Don't treat this as fact.

I think one might want to buy two covers and double layer your boat.

Inside one becomes the outer on the next rotation.

There is the possibility that a degraded cover would allow enough UV *through* to be a problem before it tears.

Just a thought.

Two layers might help.


----------



## Andy H.

Just got this year's 10x20 tarp from the Great Satan of Retail for $25. It does double duty as a major shade structure with a few oars if needed. Whatever you get, put 12- or 16-oz steel cans over your oarlocks so they don't punch through. Held on with bungee cords on the corners and a 2' strap at the midpoints.

SYOTR,

-AH


----------



## Awalsten

Wet Dreams
www.wetdreamsriversupply.com/
Wet Dreams Sewing and River Supply NOW OPEN!!! 3780 N. Eagle Mountain Dr. Flagstaff, AZ 86004 928-864-7091. From south San Francisco Street drive ...

They make anything!


Sent from my iPad using Mountain Buzz


----------



## cataraftgirl

Here's a picture of mine. I should have said a tyvek like material, as I have no idea what it really is. It just reminds me of tyvek. One thing I like better about this cover over the tarp, is that water seems to evaporate quicker from it than the tarp. The tarp becomes a lake and stays a lake. The car cover is a lake for a little while, then evaporates. We had a horrendous dust storm several weeks ago. It made of huge mess of everything. The fine dust did blow through the car cover a bit. I shudder to think what the raft would have looked like with no cover.


----------



## yesimapirate

Awalsten said:


> Wet Dreams
> www.wetdreamsriversupply.com/
> Wet Dreams Sewing and River Supply NOW OPEN!!! 3780 N. Eagle Mountain Dr. Flagstaff, AZ 86004 928-864-7091. From south San Francisco Street drive ...
> They make anything!


We met the owner/operator on the Chama a couple years ago. His products looked good, and he was a very nice guy.


----------



## yesimapirate

In the raft specific covers, theBoatPeople have some. 
Raft Accessories


----------



## Whitewater Worthy Equip

We can make them too. Its already been said but they take a lot of material and a lot of time to make so that means they are not cheep. I make ours come down the tubes pretty far so when you tighten the draw string in the hem is secures it very well and you don't have to spend time messing with bungee cords. I would not recommend driving with the cover as I would be afraid that it would shred your beautiful new and expensive tarp. The material I use has a 5yr UV warranty but typically last significantly longer. Contact me directly as [email protected] if you have any question or I can help you with this or any other projects.


----------



## Jaxmedic

*Raft Covers*

I have a Whitewater Designs cover for my 15' Otter that easily covers the entire boat and frame - including the stern seat. 
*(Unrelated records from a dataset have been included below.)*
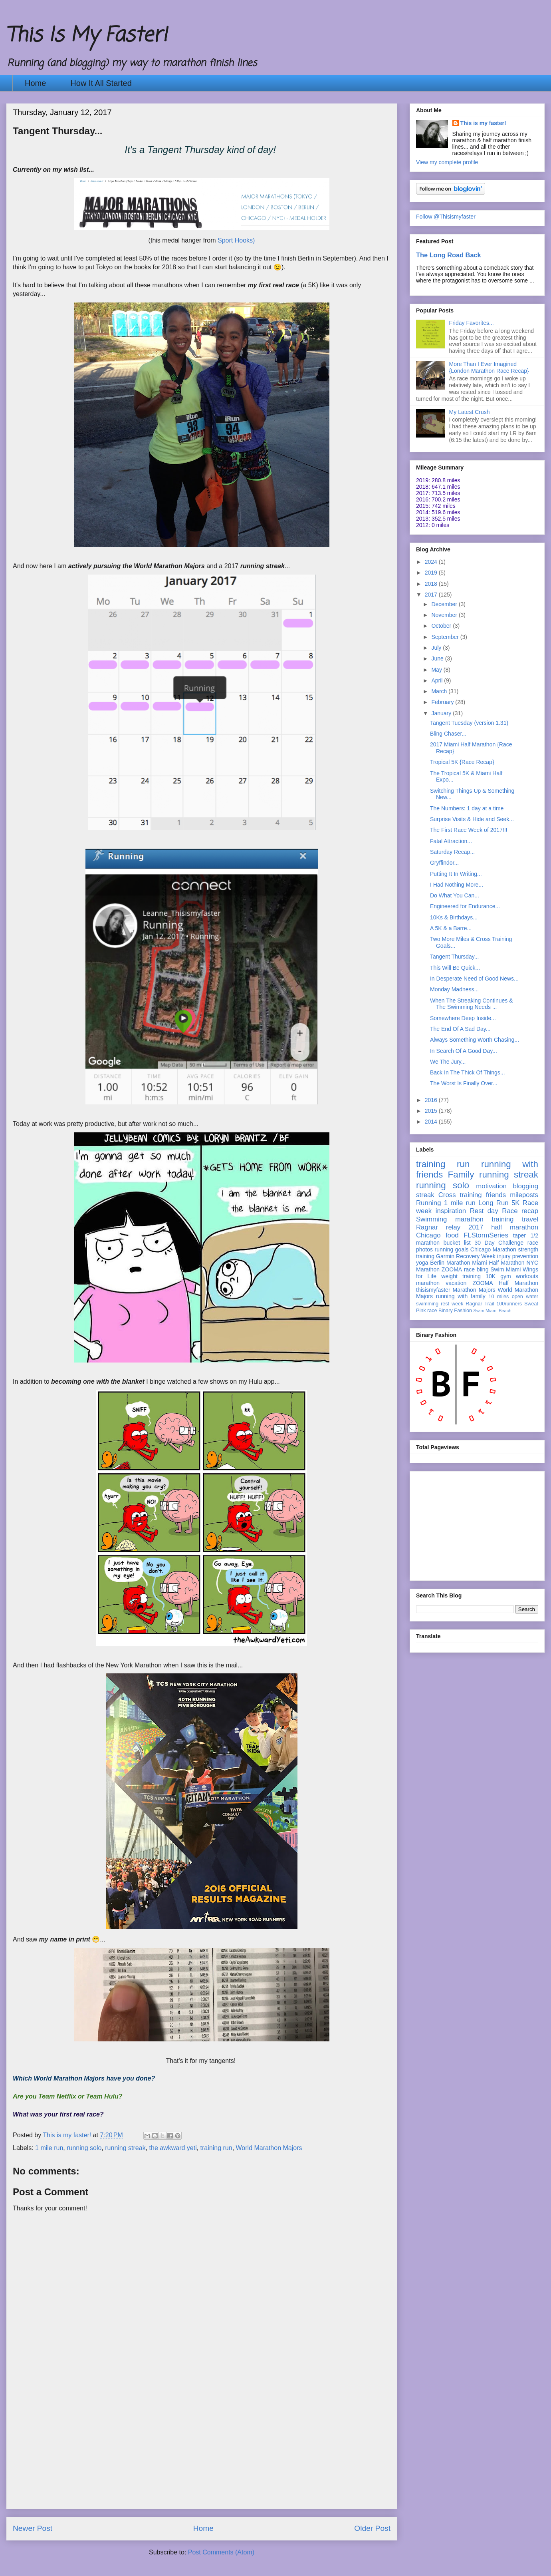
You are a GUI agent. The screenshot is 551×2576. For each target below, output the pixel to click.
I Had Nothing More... (456, 884)
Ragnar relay (438, 1227)
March (439, 691)
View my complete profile (447, 162)
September (445, 637)
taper (519, 1235)
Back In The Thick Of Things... (467, 1072)
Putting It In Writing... (456, 874)
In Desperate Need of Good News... (474, 978)
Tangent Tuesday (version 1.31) (469, 723)
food (452, 1235)
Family (461, 1175)
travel (530, 1219)
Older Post (372, 2528)
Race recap (520, 1211)
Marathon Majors (474, 1290)
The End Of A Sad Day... (460, 1029)
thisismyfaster (433, 1290)
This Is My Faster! (86, 36)
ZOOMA (452, 1269)
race (432, 1310)
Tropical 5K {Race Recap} (462, 762)
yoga (422, 1262)
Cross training (460, 1195)
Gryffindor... (444, 862)
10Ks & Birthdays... (454, 917)
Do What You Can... (454, 895)
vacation (456, 1283)
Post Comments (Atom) (221, 2552)
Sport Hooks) (236, 240)
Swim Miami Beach (492, 1310)
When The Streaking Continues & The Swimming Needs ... (471, 1004)
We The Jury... (448, 1061)
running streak (125, 2147)
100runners (509, 1304)
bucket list (457, 1242)
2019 (432, 572)
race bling (476, 1269)
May (437, 669)
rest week (452, 1304)
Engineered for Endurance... (465, 906)
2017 (432, 594)
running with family (461, 1296)
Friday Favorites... (471, 323)
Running (428, 1203)
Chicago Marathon (493, 1249)
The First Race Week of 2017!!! (468, 830)
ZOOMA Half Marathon (505, 1283)
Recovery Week (476, 1256)
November (444, 615)
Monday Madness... (454, 989)
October (442, 626)
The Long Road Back (448, 255)
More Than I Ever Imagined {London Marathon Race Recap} (489, 367)
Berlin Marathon (450, 1262)
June (438, 658)
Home (35, 83)
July (437, 647)
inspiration (451, 1211)
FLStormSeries (486, 1235)
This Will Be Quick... (455, 968)
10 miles (498, 1296)
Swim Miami (505, 1269)
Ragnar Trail (480, 1304)
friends (496, 1195)
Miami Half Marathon (498, 1262)
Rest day (484, 1211)
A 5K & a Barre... (451, 928)
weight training (461, 1276)
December (444, 604)
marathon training (484, 1219)
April (437, 680)
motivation (491, 1186)
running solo (84, 2147)
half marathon (514, 1227)
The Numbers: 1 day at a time (466, 808)
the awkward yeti (173, 2147)
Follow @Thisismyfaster (446, 216)
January (442, 713)
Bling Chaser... (448, 733)
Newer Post (32, 2528)
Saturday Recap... (452, 852)
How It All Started (100, 83)
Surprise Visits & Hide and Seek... (472, 819)
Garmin (445, 1256)
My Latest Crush (469, 412)
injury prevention (517, 1256)
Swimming (431, 1219)
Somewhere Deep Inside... (463, 1018)
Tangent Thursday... (454, 956)
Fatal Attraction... (451, 841)
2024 (432, 562)
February (443, 702)
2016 (432, 1100)
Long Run (493, 1203)
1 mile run (49, 2147)
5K (515, 1203)
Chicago (428, 1235)
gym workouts (519, 1276)
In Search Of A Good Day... (463, 1051)
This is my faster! (483, 123)
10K (491, 1276)
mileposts (524, 1195)
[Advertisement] (202, 2452)
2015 (432, 1111)
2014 (432, 1121)
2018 (432, 584)
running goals (452, 1249)
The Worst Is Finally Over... (463, 1083)
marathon (428, 1283)
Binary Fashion (455, 1310)
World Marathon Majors (269, 2147)
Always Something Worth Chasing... (474, 1039)
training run (216, 2147)
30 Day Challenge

By virtue of our situation, my boat lives outside - inflated and on a trailer - year round here in SW Montana.

This cover works very, very well. It has elastic through the edges to grip around the bottom of the boat. It also has loops at both ends that allow for cinching the cover to the boat. Excellent UV protection. 

I've been using it for 5 straight years, and it is still in excellent condition. Bought it from Cascade Outfitters. Couldn't be happier with it!! 

Downside: It was quite expensive - almost $400. On the other hand, if you have $6000-8000 invested in a boat... might be a worthwhile investment.

Not trying to sell anything..... I've just been happy with it.


----------



## Skikbum66

Tuff river stuff. Salida, Co. Always keep some spare loonies around to put on oarlocks. 


Sent from my iPhone using Mountain Buzz


----------



## watauga

it may not be what you are looking for, but l use a shade cloth tarp, if keeps harmful uv rays off but lets air flow freely. easily found for under $100, there are several companies who make custom shapes and sizes. they are pretty indestructible. l throw the raft on the trailer, gear in the raft then strap it all down with the tarp(got the heavier version, same material truckers use to secure loads on open trailers. happy hunting...


----------



## PhilipJFry

psu96 said:


> Do you leave the frame off? Just wondering as I tried this and the oar locks tear a hole in the tarp...


I have the NRS Oar mounts, I just loosen the nuts and fold them down against the tubes with a rag between the mount and the tube so it doesn't leave aluminum marks. but if you don't have removable oar mounts, you're probably stuck with those things tearing in to the tarp, you might be best to get a car canopy to park under.


----------